Epileptic encephalopathy early infantile (EIEE) type	Location	Gene	Inheritance	Protein
EIEE1	Xp21.3	ARX	XL	Aristaless-related homeobox
EIEE2	Xp22.13	CDKL5	XL	Serine-threonine protein kinase
EIEE6 (Dravet syndrome)	2q24.3	SCN1A	AD (de novo_	Voltage-gated sodium channel
EIEE20 (multiple congenital anomalies-hypotonia-seizure syndrome 2)	Xp22.2	PIGA	XL	Phosphatidylinositol glycan, class A

Table is adapted from Lesca & Depinne, 2015.

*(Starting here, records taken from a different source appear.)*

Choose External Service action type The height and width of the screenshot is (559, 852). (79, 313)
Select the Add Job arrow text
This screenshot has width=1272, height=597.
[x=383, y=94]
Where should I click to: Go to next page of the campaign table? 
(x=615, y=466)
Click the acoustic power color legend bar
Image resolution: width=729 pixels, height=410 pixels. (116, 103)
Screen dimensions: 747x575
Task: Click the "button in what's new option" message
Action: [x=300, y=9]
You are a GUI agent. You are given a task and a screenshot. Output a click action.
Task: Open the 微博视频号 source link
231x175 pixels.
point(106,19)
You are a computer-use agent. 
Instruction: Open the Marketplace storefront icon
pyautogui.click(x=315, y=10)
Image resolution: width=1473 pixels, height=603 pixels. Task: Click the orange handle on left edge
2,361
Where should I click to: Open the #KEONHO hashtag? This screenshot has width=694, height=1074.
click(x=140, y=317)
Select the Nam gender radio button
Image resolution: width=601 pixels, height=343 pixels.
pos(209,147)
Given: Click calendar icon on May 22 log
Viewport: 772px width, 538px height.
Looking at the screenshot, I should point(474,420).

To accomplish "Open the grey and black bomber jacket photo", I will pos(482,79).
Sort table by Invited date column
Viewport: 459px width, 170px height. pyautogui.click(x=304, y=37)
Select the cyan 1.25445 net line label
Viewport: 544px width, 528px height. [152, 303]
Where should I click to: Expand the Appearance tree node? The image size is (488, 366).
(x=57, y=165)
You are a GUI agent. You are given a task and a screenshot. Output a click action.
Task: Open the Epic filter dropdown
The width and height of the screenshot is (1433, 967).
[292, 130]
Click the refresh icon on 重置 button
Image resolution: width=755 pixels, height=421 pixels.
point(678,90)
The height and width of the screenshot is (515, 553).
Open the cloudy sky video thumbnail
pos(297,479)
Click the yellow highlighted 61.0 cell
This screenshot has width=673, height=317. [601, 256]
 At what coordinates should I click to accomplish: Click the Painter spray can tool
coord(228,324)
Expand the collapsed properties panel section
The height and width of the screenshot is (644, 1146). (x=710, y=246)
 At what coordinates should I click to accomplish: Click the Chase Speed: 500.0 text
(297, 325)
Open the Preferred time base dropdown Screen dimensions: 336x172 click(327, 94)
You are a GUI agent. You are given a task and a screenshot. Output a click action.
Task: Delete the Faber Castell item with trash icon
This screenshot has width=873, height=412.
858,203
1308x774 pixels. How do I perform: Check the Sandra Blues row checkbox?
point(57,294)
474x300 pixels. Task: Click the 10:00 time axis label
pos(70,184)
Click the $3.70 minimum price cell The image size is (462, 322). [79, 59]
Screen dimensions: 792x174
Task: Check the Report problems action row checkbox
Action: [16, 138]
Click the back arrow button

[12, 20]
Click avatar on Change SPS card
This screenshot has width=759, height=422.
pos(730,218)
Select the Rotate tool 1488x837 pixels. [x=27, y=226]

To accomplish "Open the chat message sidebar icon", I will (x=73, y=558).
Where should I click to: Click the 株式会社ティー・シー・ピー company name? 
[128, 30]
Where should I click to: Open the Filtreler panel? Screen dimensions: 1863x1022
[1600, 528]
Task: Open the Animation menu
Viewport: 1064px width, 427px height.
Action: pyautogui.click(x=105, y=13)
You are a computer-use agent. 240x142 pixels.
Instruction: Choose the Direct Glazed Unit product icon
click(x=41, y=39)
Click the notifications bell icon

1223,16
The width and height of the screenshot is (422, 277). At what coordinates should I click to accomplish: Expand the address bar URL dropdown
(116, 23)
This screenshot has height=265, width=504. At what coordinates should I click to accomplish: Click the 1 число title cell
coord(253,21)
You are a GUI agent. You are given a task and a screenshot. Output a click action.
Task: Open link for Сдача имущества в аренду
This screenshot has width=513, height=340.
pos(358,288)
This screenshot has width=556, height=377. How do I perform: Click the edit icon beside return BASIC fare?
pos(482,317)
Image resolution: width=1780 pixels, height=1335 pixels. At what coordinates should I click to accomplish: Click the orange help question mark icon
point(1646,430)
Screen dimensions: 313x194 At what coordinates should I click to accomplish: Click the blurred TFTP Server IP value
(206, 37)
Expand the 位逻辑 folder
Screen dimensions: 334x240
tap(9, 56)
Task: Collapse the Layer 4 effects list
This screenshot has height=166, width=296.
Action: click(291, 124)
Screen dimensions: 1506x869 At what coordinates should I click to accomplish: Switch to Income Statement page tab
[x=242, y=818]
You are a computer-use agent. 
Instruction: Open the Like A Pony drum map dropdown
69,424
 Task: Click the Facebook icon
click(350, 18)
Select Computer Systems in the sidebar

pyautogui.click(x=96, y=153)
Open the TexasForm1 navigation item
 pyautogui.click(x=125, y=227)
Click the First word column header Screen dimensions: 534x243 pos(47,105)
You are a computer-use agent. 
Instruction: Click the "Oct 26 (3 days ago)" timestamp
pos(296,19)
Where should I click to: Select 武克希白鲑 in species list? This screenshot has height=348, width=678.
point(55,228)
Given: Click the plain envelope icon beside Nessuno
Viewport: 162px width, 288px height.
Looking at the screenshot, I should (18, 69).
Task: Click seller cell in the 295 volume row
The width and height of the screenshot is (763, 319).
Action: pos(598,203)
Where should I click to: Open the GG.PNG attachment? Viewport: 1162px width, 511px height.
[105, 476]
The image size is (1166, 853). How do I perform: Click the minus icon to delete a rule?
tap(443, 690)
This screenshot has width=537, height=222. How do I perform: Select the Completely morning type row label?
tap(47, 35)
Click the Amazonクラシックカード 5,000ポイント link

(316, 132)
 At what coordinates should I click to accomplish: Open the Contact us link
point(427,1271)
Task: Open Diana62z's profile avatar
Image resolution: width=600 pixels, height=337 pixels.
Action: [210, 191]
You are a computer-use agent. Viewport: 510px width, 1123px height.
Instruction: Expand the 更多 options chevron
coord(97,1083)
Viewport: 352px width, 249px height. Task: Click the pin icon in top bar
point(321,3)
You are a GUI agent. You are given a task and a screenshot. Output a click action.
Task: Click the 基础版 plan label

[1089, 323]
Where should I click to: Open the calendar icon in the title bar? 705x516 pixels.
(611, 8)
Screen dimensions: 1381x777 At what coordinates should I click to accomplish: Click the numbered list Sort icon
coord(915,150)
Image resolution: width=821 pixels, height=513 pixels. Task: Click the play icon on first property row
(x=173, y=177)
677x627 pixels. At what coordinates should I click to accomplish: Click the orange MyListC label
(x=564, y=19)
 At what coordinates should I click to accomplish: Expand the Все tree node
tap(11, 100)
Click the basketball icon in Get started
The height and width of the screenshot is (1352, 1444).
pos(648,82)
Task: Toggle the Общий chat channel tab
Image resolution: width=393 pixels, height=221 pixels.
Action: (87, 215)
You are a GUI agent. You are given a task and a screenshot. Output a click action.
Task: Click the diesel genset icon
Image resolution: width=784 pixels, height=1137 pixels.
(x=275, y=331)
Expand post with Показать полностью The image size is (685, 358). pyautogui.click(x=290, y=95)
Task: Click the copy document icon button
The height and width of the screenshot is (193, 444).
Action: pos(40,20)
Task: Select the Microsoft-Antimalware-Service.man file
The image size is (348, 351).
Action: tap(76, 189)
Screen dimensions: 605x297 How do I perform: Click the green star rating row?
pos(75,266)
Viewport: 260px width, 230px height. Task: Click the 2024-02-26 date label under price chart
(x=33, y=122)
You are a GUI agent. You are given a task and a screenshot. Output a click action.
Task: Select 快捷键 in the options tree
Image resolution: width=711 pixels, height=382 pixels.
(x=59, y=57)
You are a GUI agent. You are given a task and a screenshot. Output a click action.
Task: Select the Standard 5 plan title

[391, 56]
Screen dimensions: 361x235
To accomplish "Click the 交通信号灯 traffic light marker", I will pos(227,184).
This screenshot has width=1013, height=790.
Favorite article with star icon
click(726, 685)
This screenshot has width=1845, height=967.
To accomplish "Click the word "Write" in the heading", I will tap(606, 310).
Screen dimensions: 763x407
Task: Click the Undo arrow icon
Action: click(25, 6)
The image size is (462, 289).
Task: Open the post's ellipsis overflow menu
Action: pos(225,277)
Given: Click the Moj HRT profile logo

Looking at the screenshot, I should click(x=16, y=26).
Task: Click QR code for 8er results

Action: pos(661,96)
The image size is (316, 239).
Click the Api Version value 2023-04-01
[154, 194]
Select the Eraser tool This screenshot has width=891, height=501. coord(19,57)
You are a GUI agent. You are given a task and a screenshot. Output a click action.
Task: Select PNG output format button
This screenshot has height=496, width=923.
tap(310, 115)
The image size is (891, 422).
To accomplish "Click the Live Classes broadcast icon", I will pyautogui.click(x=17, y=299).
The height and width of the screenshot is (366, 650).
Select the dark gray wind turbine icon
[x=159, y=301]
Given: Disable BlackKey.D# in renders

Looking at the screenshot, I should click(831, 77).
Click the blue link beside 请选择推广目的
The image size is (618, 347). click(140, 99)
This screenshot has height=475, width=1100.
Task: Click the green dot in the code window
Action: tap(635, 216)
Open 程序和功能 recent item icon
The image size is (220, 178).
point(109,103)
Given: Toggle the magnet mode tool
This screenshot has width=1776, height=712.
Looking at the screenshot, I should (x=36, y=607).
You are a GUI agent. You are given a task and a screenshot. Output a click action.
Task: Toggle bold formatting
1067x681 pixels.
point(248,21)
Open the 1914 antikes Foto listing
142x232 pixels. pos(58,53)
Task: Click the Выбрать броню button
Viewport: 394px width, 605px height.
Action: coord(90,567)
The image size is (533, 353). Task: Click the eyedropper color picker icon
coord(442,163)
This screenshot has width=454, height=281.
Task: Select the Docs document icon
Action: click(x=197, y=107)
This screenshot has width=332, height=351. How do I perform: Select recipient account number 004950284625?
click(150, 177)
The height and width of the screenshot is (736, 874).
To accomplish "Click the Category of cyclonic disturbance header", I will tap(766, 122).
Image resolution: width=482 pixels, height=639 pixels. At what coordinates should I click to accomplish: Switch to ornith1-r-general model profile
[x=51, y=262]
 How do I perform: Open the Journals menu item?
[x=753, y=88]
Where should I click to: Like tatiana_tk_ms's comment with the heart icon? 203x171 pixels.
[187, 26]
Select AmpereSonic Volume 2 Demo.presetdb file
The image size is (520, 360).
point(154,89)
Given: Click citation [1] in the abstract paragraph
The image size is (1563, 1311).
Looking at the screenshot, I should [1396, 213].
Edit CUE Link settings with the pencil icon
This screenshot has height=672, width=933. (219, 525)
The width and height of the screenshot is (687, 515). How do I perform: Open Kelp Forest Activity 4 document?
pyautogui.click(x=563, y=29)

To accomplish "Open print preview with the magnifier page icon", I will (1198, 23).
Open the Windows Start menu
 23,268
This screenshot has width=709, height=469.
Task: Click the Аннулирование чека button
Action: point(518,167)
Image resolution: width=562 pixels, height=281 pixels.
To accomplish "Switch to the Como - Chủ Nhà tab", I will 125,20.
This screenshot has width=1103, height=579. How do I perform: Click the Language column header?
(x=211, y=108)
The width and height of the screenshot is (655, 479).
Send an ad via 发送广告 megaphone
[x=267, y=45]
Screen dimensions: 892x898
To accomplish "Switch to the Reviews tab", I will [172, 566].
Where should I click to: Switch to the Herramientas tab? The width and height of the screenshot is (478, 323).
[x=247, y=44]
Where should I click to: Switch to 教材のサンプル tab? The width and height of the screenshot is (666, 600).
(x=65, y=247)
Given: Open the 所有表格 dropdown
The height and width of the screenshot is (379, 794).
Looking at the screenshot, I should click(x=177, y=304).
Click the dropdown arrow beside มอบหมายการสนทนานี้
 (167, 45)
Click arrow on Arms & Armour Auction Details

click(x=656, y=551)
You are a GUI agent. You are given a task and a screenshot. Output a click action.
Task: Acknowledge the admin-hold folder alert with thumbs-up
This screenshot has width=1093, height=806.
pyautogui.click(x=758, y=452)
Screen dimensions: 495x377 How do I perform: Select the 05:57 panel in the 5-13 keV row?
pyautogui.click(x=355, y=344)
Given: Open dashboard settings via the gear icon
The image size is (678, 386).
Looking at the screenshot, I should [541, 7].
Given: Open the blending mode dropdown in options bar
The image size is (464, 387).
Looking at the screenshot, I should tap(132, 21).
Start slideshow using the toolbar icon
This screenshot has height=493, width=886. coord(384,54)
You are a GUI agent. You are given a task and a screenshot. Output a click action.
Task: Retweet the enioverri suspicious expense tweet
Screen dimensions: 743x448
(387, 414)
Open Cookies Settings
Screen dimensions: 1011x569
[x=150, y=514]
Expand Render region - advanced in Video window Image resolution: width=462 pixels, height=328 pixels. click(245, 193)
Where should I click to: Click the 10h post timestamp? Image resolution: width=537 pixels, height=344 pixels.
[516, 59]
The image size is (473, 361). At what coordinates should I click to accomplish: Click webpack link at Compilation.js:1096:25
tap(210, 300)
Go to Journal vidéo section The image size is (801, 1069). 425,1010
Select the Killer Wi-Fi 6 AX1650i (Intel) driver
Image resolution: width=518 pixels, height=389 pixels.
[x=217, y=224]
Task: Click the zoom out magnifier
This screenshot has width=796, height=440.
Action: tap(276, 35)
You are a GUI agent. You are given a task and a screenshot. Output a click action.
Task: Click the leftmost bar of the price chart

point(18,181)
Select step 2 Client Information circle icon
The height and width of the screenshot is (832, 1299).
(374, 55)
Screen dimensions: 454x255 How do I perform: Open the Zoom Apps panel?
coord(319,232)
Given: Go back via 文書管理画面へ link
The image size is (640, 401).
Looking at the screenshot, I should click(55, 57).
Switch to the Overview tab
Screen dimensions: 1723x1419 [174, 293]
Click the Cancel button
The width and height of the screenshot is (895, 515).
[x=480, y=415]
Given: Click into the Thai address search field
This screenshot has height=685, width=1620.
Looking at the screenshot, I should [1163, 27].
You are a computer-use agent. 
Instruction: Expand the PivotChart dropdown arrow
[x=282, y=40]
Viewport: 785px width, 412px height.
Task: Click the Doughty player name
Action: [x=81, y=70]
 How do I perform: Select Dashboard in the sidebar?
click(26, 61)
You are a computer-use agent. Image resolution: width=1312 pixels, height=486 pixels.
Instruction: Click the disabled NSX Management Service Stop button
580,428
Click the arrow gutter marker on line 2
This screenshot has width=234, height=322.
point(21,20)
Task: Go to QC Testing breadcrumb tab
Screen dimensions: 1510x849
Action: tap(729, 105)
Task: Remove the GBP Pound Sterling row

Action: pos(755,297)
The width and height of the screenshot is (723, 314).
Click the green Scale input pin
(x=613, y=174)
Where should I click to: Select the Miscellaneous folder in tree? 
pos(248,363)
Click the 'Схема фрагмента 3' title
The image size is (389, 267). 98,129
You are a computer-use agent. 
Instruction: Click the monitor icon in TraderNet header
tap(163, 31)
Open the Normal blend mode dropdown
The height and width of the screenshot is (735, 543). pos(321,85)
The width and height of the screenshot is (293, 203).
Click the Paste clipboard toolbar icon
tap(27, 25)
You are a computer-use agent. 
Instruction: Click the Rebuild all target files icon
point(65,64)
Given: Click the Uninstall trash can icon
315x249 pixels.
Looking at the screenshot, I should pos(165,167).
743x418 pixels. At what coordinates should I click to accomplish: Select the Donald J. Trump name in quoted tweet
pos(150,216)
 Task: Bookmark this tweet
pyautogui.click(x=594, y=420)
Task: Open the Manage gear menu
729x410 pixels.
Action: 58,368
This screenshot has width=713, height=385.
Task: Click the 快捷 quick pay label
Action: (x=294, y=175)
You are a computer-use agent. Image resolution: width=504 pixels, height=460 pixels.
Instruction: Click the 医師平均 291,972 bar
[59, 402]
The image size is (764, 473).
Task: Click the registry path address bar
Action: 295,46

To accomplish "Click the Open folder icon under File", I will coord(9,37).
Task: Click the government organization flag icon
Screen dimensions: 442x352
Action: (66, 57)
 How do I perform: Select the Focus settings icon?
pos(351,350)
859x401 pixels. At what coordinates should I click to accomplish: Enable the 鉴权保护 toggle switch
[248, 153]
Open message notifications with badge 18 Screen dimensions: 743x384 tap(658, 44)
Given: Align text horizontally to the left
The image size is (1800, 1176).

 XL: X-linked; AR: Autosomal recessive; AD: Autosomal dominant

Conclusions and Practical Applications

The ongoing revolution in epilepsy genetics has several key takeaways:

1. Enhanced Diagnosis: Genetic testing can provide definitive diagnoses for individuals with epilepsy, particularly those with rare or treatment-resistant forms. This can end diagnostic odysseys and offer clarity for patients and their families.
2. Personalized Treatment: Genetic information can inform treatment decisions, helping clinicians choose the most effective medications and avoid those that may be harmful based on a patient’s genetic profile. This personalized approach promises to improve seizure control and reduce side effects.
3. Novel Therapies: The identification of new genetic targets opens the door to developing innovative therapies. Gene therapy, for example, holds the potential to correct or mitigate the effects of pathogenic mutations.
4. Improved Prognosis: Understanding the genetic underpinnings of epilepsy can help predict disease course and inform counseling for families regarding prognosis and recurrence risks in future offspring.

References

1. Lesca, G., & Depienne, C. 2015. Epilepsy genetics: The ongoing revolution. Revue Neurologique. 171: 539-557.